過去と現在の身体機能の認識ギャップを埋める

 リハビリには、歩行や身体のバランスなど基本的な運動機能回復のための理学療法と手や指の動きから生活動作の回復をめざす作業療法がある。

 これらのリハビリ効果は数値測定することが難しく、肘や膝などの関節可動域は上下、前後など立体的に測る必要がある。一般的に分度器が用いられることが多いが、その作業には相当の手間がかかる。

 こうした手作業を、体の前、横、後ろからも一度で計測できるように開発されたのが「モフ測」だ。

 医療機関側がデータに基づくリハビリを提供できるだけではなく、患者自身も回復の経過を視覚的に把握することができる。

ウェアラブルデバイス「モフバンド」に内蔵されたセンサーで体の動きを立体的に読み取り、タブレットの画面で表示する。


 具体的には、歩行訓練をする時の歩行姿勢や、体幹が正面を向いているか、太ももがどれくらい上がっているか、関節角度などをタブレット上で患者自身の動きをアニメーションで確認することができる。

 患者に対しては数値で説明するよりも、どう曲がっているかを視覚的に見せる方が理解は早い。

 鏡を見ながらだと、説明できるのは映っている部分に限られる。患者も体の右側や後ろ側がどういうふうに動いてるかを見ることができない。

 「こんなふうに太もものつけ根が外を向いているので、真っ直ぐ歩けない」といった説明をアニメーションで示すことにより、患者の想像力に働きかけることもできる。

 「これはできたはず」という患者がもっている身体機能に対する認識のギャップを埋めることが手術後やリハビリでは重要。リハビリ患者が「できるはず」と思い込むことによる転倒が懸念されるからだ。

 転倒して骨折すると入院が長引くばかりか、高齢者の場合は寝たきりになる危険性もある。

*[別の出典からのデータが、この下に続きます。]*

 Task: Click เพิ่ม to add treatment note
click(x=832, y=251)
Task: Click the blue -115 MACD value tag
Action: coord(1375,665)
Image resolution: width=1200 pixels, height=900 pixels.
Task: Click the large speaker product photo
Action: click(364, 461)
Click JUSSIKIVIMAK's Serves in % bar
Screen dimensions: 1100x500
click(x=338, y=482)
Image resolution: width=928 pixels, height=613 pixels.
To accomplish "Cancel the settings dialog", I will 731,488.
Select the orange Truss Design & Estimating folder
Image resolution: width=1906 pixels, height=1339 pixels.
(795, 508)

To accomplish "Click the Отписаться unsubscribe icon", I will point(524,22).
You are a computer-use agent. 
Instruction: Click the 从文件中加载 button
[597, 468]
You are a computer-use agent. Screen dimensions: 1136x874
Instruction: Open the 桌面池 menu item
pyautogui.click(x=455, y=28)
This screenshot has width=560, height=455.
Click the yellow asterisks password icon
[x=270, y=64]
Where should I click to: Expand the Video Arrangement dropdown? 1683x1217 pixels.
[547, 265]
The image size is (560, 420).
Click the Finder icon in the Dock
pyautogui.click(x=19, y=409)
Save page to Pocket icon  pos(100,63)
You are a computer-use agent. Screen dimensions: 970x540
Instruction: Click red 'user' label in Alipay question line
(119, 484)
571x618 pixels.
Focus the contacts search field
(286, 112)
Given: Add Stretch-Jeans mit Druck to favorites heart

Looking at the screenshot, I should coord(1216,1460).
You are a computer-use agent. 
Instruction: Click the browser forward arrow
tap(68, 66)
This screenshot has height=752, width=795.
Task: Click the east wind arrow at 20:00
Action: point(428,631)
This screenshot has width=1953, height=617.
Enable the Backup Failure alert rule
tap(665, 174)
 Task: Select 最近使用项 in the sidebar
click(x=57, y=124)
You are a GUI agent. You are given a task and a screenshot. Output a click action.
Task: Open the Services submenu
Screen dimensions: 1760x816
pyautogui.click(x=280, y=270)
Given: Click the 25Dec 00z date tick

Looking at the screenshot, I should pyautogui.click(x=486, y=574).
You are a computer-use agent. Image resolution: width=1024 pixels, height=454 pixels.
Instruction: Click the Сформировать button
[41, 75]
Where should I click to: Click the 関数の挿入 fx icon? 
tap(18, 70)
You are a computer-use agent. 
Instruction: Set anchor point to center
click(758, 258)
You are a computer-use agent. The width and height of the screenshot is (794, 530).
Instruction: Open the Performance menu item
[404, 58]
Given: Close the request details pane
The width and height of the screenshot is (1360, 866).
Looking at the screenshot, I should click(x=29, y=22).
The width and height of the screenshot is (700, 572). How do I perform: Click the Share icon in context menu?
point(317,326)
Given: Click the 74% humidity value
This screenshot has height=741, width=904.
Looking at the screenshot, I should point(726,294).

 意識的あるいは無意識的に認識している自分の体や身体能力のことをボディイメージという。手術後の急性期、リハビリをする回復期のいずれの段階でも、患者が認識しているボディイメージが疾病を発症した後の現実と隔離していることが多く転倒事故を招く。

 急性期は、身体的ダメージが大きい段階であるため、思うように体を動かせないことを患者自身が認識している。とはいえ、やはりその不自由さで転倒してしまう。

 回復期においては、少しずつ動きを取り戻しているため、できると思い込んで転んでしまう

 手術後、これから歩行能力を回復させようという時に、「元気だったときはこれくらい動かせた」という過去の認識がネックになる。こうしたボディイメージを正すことが転倒防止につながる。

 「どういう経過で回復しているのかを後追いできないという問題意識をもつ医者や理学療法士、作業療法士は少なくありません。リハビリの治療効果を高めるには医療側と患者の双方が理解し合えるようなプログラムが必要なのではないかと考えました」と高萩さん。

 共同開発をしている奈良県立医科大学と中部大学、あさひ病院(愛知県)と、一番議論になるのは 「患者さんに分かりやすく教えられて、楽しめるもの」という現場からの要望にどう応えるかだという。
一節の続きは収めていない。